[Mono-dev] Serialization strategies for compatibility.
Jonathan Pryor
jonpryor at vt.edu
Mon Jun 5 07:13:27 EDT 2006
On Mon, 2006-06-05 at 00:42 -0400, Miguel de Icaza wrote:
> Now in .NET 1.1 SP-N I noticed that they introduced some changes.
> Some classes now implemented some new interfaces that were not present
> in .NET 1.1. My question is: what is the justification to add new
> implemented interfaces to classes,
No idea.
> and could we get away by just
> sprinkling "ISerializable" on our classes, or would that be considered a
> massive breach of API compatibility?
It's only a breach of API compatibility if people find out about it. :-)
That is, if people know the class implements a given interface, they may
rely on that fact, which would hinder portability to .NET.
Further, there are three ways people would find out what interfaces a
type implements:
- Documentation
- Reflection
- Reading Mono's Sources
Since Documentation follows .NET's types, no one would determine the new
interfaces only by reading the documentation, which leaves Reflection &
Mono's sources.
Microsoft has frequently said to treat Reflection with a grain of salt
(newly added members may cause exceptions to be generated in the future
due to newly created ambiguities, etc.), so it could be ignored.
And anyone reading the sources gets whatever they deserve. :-)
So just sprinkling ISerializable everywhere may be acceptable, as long
as it's not documented.
Alternatively, if Reflection is an important scenario, we'd need a way
to "hide" the interface from being returned by Reflection, which could
be done via an internal attribute:
[HideFromReflection (typeof(ISerializable))]

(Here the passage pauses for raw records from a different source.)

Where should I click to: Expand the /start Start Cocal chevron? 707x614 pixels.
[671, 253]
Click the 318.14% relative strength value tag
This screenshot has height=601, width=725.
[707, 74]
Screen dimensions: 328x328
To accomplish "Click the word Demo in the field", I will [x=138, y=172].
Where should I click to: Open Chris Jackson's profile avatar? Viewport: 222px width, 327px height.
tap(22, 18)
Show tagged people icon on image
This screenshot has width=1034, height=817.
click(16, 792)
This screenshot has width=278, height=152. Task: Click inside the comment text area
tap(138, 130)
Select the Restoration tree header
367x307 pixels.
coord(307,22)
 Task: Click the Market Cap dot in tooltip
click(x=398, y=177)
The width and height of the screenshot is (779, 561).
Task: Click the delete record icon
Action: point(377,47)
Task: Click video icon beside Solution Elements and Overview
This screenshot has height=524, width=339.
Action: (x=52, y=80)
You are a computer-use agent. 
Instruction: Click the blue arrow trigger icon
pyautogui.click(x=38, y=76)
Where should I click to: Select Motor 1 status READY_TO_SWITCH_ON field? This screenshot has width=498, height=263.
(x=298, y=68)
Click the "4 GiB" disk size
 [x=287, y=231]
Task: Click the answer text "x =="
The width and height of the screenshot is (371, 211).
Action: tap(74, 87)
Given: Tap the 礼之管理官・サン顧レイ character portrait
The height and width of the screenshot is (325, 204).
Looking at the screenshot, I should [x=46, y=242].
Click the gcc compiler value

class Color : ISerializable { /* ... */ }
though this path may lead to madness as well.
Another shot against caring about Reflection is that Reflection will
return internal interfaces & attributes, so your approach of defining
additional internal attributes would still result in them being returned
by Reflection, thus (in principal) breaking "absolute compatibility
with .NET" (as types would be presented which aren't under .NET).
End result: I'd suggest just sprinkling ISerializable where needed and
_not_ documenting it. It's an implementation detail, and not
significantly worse than the alternatives.